3. AWS Lambda: Notification Decision Engine
The Lambda function (deployed via existing patterns in the codebase) evaluates task criticality and determines notification strategy:
// Notification decision logic
const NOTIFICATION_RULES = {
CRITICAL: {
immediate: true,
targets: ['sergio@jada.com', 'cb@jada.com']
},
HIGH: {
digestTime: '09:00', // Daily digest at 9 AM
targets: ['sergio@jada.com']
},
MEDIUM: {
digestTime: '17:00', // EOD digest
targets: ['sergio@jada.com']
},
LOW: {
digestTime: '17:00', // EOD digest
targets: ['sergio@jada.com']
}
};
exports.handler = async (event) => {
const task = event.task;
const rule = NOTIFICATION_RULES[task.criticality];
if (rule.immediate) {
// Send immediately
await sendEmailNotification(task, rule.targets);
} else {
// Queue for digest
await queueTaskForDigest(task, rule.digestTime, rule.targets);
}
};
Why this approach? Industry research (Slack's notification studies, Atlassian's incident response data) shows that notification fatigue reduces effectiveness. By tiering notifications based on criticality, CRITICAL tasks surface immediately while lower-priority work aggregates into daily digests, reducing context switching.
Staging vs. Production Strategy
The maintenance tool previously had no separation between staging and production. We implemented this pattern:
- Staging HTML: Deployed to S3 at `s3://jada-maintenance-staging/tools/maintenance/staging-index.html`
- Production HTML: Remains at the live location, unchanged until staging is validated
- Email Routing: Staging environment routes all notifications to `jadasailing@gmail.com` instead of production recipients
- Google Sheet Persistence: Both environments write to the same sheet for now, but with a 'STAGING' tag in task metadata
The staging HTML is deployed via CloudFront distribution ID `E1A2B3C4D5E6F7` (maintenance-staging subdomain), which we configured to point to the staging S3 bucket. Cache invalidation happens via:
aws cloudfront create-invalidation \
--distribution-id E1A2B3C4D5E6F7 \
--paths "/tools/maintenance/*"
Key Decisions and Rationale
Decision 1: Criticality-Based Throttling Over Batch Notifications
Rather than notifying on every task addition, we implemented smart throttling. CRITICAL tasks notify immediately (ensures urgent work isn't missed), while routine tasks batch into end-of-day digests. This aligns with how high-performing teams like incident response orgs handle alert fatigue.

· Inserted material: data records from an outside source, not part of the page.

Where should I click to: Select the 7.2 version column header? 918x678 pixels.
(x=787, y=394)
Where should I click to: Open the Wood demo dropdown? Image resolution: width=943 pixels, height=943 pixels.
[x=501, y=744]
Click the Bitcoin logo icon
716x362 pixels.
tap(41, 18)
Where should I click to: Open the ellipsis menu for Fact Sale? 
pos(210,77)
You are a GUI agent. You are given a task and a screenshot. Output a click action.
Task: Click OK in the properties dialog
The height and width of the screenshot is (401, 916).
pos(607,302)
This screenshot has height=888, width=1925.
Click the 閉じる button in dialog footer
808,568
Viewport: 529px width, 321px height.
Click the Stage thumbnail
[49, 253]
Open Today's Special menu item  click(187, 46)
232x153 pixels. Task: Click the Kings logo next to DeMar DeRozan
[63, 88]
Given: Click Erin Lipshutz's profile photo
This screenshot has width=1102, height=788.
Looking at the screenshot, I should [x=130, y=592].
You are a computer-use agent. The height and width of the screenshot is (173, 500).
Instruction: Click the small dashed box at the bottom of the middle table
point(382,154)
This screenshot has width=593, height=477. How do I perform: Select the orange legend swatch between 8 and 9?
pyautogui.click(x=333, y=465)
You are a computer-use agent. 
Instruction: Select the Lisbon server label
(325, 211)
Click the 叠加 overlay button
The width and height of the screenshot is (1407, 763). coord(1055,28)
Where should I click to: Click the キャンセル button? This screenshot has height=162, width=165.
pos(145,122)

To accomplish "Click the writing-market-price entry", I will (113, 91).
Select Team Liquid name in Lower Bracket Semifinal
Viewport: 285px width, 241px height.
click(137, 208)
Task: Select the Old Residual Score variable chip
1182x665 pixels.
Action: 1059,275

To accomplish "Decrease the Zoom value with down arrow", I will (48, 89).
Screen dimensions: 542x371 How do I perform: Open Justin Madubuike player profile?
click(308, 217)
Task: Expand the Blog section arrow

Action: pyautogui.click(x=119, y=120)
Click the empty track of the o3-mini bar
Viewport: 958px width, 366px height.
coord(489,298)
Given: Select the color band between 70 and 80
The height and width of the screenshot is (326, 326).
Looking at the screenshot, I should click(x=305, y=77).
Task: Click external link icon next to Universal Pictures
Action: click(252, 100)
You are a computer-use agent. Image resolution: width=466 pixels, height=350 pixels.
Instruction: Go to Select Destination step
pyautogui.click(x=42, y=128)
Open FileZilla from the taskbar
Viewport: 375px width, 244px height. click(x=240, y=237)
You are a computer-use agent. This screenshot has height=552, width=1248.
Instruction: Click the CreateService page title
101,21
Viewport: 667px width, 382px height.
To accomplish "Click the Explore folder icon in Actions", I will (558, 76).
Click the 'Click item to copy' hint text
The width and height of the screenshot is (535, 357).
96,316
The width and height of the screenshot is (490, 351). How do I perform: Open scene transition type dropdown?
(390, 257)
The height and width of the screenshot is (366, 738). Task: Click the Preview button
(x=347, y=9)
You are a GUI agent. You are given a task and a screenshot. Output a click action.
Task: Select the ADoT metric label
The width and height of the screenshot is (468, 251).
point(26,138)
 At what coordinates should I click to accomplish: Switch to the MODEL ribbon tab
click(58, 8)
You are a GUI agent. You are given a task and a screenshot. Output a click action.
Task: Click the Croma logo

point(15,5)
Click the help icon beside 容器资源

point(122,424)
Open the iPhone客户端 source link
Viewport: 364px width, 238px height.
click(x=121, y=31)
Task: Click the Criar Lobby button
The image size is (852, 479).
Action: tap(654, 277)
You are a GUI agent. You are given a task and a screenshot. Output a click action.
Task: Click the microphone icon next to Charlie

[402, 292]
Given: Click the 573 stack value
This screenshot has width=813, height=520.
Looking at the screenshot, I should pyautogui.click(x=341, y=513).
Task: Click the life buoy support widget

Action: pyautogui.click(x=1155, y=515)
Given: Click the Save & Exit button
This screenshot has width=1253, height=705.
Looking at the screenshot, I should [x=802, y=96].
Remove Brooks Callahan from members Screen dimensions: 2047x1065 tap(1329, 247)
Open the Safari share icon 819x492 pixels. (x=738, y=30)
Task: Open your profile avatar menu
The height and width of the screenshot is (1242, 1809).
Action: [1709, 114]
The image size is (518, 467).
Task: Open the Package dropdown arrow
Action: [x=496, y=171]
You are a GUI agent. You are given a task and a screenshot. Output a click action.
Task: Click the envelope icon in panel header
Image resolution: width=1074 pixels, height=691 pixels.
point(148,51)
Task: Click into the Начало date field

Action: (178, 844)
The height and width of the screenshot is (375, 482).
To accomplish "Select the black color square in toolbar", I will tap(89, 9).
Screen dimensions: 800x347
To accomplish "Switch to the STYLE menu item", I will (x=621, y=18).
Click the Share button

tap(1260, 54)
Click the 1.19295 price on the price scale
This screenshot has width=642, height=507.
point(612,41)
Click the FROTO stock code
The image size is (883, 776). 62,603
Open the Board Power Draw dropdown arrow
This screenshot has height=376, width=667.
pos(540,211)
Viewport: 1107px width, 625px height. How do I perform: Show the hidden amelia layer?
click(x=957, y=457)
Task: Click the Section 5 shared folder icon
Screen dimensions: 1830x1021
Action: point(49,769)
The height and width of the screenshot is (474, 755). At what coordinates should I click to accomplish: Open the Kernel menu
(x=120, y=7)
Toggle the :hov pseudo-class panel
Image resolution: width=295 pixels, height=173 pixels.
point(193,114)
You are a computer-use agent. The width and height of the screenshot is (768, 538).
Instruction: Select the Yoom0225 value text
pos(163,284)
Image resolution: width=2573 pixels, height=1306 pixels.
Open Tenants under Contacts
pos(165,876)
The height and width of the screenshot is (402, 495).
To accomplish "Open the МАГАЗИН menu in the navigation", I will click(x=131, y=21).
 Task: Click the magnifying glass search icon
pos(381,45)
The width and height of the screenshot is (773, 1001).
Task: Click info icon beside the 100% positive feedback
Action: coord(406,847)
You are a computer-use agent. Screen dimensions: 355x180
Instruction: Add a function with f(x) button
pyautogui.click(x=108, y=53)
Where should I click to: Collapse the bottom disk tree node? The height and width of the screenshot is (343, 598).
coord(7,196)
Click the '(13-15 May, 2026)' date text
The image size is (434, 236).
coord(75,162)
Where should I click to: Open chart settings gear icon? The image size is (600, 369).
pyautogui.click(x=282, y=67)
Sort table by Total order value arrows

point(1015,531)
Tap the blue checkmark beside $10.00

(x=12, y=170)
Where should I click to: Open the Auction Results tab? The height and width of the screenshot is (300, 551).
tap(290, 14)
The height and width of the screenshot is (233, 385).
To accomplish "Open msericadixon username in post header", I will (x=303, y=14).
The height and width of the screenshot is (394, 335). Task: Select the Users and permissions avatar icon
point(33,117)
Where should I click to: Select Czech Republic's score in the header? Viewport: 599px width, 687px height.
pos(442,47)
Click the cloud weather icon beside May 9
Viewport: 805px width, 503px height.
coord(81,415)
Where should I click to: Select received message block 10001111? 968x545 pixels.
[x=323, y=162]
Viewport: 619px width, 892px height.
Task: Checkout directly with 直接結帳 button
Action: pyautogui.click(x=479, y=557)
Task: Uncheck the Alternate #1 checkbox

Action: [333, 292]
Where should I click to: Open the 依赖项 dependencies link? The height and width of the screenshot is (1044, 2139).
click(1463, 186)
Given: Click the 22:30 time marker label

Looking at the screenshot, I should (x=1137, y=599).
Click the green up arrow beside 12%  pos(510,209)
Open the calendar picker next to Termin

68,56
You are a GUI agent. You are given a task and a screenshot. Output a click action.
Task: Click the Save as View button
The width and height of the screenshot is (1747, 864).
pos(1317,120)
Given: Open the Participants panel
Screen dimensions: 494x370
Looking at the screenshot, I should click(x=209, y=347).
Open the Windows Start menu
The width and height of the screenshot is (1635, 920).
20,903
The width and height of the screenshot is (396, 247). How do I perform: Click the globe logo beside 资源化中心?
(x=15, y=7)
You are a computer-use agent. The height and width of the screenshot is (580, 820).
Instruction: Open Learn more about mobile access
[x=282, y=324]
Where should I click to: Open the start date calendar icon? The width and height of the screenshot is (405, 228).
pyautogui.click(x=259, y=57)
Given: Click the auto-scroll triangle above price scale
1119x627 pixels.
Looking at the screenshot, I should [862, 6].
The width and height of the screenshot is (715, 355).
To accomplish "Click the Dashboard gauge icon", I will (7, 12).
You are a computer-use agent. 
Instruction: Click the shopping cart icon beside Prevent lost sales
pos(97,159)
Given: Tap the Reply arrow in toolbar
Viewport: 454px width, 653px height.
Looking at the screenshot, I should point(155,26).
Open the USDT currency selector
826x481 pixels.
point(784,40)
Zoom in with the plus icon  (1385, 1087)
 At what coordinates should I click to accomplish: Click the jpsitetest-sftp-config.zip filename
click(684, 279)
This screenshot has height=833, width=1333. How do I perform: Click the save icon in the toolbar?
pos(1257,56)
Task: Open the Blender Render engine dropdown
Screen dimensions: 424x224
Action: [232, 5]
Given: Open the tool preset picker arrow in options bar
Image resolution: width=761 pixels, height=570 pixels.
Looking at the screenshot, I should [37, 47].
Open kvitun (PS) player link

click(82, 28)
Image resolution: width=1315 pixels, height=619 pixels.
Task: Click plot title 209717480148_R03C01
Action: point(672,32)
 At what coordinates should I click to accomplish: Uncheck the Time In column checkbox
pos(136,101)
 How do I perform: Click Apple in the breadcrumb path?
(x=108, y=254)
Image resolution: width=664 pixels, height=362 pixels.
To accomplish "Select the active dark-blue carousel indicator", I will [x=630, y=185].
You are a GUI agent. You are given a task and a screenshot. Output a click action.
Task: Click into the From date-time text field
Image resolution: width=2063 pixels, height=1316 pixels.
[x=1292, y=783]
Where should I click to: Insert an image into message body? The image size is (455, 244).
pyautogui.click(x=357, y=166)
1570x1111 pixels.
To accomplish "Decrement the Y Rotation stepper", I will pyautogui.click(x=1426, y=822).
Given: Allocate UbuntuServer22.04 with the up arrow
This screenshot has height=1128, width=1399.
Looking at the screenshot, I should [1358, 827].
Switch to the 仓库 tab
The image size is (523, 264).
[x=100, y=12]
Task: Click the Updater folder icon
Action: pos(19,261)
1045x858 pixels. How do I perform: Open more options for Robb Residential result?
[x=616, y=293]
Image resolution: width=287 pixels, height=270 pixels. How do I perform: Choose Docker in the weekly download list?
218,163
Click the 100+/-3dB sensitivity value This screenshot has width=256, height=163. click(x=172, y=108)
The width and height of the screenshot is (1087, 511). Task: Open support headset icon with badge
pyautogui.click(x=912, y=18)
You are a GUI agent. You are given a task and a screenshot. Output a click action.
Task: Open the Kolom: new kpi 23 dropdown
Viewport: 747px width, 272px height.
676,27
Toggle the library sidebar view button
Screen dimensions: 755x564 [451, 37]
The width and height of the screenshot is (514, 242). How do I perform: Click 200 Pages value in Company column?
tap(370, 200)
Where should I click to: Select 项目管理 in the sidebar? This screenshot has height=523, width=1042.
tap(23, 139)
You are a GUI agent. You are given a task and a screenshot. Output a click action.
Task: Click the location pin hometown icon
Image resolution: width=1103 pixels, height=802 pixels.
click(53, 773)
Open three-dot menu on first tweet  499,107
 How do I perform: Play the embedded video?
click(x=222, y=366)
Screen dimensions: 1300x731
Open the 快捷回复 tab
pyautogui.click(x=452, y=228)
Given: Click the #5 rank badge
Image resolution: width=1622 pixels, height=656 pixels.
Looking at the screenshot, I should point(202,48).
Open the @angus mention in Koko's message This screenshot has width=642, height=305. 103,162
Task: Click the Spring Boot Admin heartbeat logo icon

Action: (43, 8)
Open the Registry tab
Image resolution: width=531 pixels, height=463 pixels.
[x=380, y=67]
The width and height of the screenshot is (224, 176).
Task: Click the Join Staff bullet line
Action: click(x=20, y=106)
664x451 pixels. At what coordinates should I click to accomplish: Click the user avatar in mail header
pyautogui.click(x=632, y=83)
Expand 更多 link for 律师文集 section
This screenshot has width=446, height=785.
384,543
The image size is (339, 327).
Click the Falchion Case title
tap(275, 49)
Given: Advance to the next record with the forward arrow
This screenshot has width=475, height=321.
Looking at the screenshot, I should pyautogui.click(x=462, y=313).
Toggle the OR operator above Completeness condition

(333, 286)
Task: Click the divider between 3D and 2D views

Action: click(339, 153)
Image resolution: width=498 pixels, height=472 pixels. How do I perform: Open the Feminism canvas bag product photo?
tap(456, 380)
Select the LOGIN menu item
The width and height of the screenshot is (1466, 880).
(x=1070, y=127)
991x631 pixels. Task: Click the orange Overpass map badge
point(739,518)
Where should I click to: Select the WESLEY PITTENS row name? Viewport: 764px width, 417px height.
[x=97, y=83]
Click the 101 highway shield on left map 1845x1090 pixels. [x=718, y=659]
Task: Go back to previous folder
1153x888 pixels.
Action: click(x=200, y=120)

Decision 2: Google Sheets as Primary Persistence
Rather than introducing a new database, we leverage Google Sheets since the team already collaborates there. This reduces operational overhead and keeps all maintenance data in one searchable place.
Decision 3: Lambda for Notification Logic, Not GAS
Google Apps Script has time-based triggers, but they're coarse-grained and difficult to coordinate across multiple tasks. AWS Lambda with EventBridge allows us to implement sophisticated scheduling (digest at 9 AM vs. 5 PM) and handle retries gracefully without blocking GAS execution.
Decision 4: Staging Sends to jadasailing@gmail.com
Instead of adding complexity with separate Google Calendars or email accounts, we route staging notifications to the JADA group email. This keeps the testing cycle simple while ensuring nothing leaks into production recipient inboxes.